Sentry: The Forgotten Superhero of Marvel’s Silver Age
Before he became a walking apocalypse, Sentry was just another high school student. Bob Reynolds, or “Robby” as he was known, stumbled upon an experimental chemical serum that turned him into one of the most powerful beings in the Marvel universe. The comics describe his strength as equivalent to “a million exploding suns”—a phrase that sounds exaggerated until you see what he can do.
Sentry made his comic book debut in 2000’s Sentry #1, introduced by writer Paul Jenkins and artist Jae Lee. While he seemed to come out of nowhere, Marvel cleverly inserted him into past events, as if he had always been there but was simply… forgotten. And that’s where things take a turn.
Two Sides of the Same Coin: Sentry and the Void
Every hero has a villain, but in Sentry’s case, he is the villain. The Thunderbolts trailer hints at this complicated relationship, teasing a dark shroud engulfing New York City—a nod to the Void, his malevolent alter ego.
- In the comics, Reynolds eventually warns other heroes about the Void’s return. The twist? He is the Void.
- His mental illness creates two personas: the noble Sentry and the monstrous Void, leading to devastating consequences.
- The trailer teases this in eerie fashion, with a shadowy figure disintegrating people in an instant—most likely Reynolds losing control.
This dual identity isn’t just a metaphor. It’s a literal war within himself, and the Thunderbolts are caught in the crossfire.
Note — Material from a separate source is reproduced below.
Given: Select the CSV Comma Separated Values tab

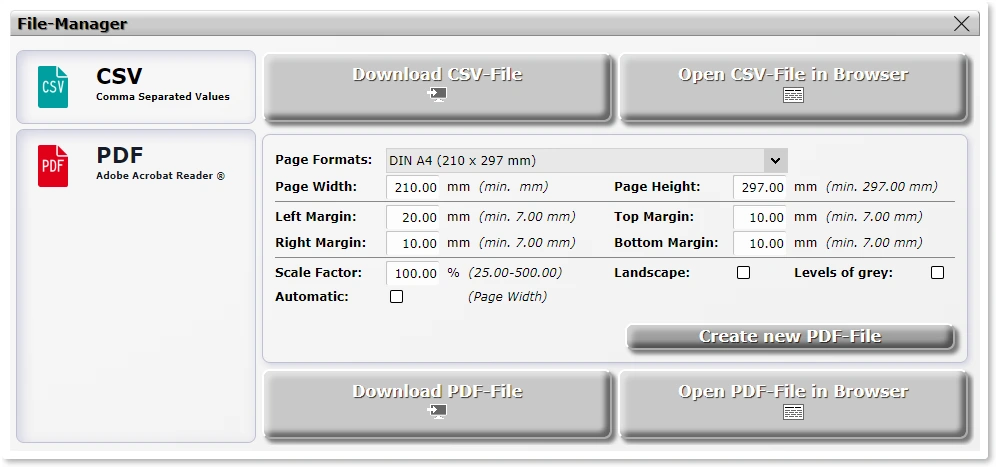Looking at the screenshot, I should click(x=136, y=87).
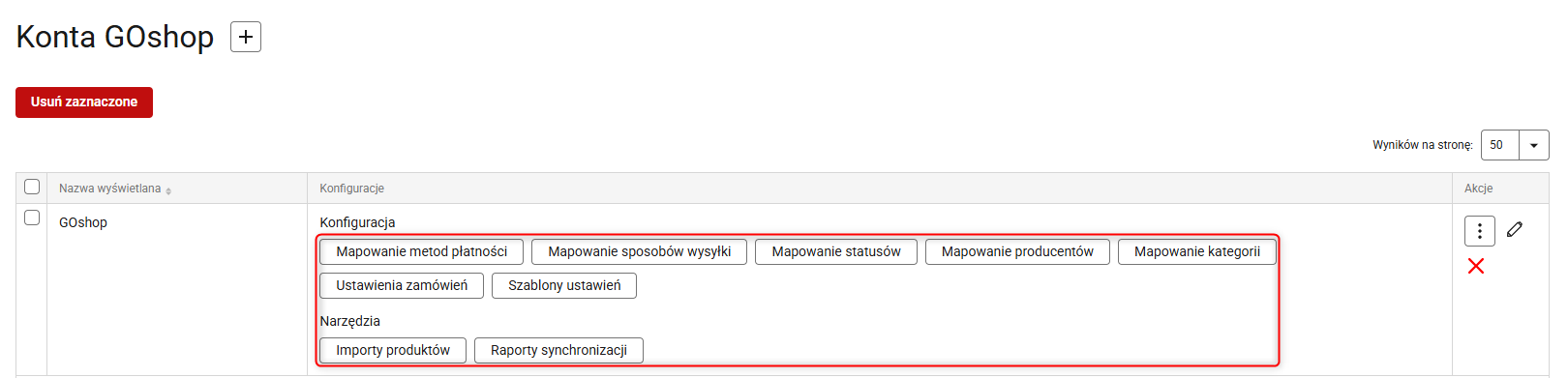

The Void: A Villain Born from a Broken Mind
Unlike most Marvel villains, the Void isn’t driven by world domination or revenge. It’s an extension of Reynolds’s fragile mental state. After taking the Golden Sentry Serum, his mind fractured, splitting into two distinct entities.
One moment, he was saving lives. The next, he wiped out an entire city. In one of the darkest Marvel storylines, the Void killed a million people in a single attack. The only way to stop him? Reynolds himself asked Reed Richards (Mr. Fantastic) and Doctor Strange to erase him from history.
This erasure worked—temporarily. But memories have a way of resurfacing, and so did Sentry. And when he came back, so did the Void.
A Government Experiment Gone Wrong
Reynolds wasn’t supposed to exist. His powers came from Project Sentry, a classified government program attempting to recreate the Super Soldier Serum that made Captain America. But something went wrong.
- Instead of making the next Steve Rogers, they created an unstable god.
- Sentry was locked away in a S.H.I.E.L.D. prison for supervillains, but containment was never a long-term solution.
- Every time he was freed, chaos followed.
The Thunderbolts trailer hints at this dark past, showing Reynolds restrained, possibly in a government facility. But if history tells us anything, no cell can hold him forever.
The Thunderbolts Are in Over Their Heads
The Thunderbolts aren’t the Avengers, and that’s a problem. Valentina Allegra de Fontaine (Julia Louis-Dreyfus) formed this ragtag team to handle threats below Avengers-level. Now, they’re facing an enemy who could erase them with a thought.
At one point in the trailer, Val testifies before a government panel: “The Avengers are not coming. Who will keep the American people safe?” That’s not exactly reassuring.
The team itself doesn’t seem convinced either. A battered Yelena Belova (Florence Pugh) tells her teammates—including Ghost (Hannah John-Kamen) and U.S. Agent (Wyatt Russell)—“We can’t do this. No one here is a hero.”
She’s right. They aren’t. And against Sentry, that may be the problem.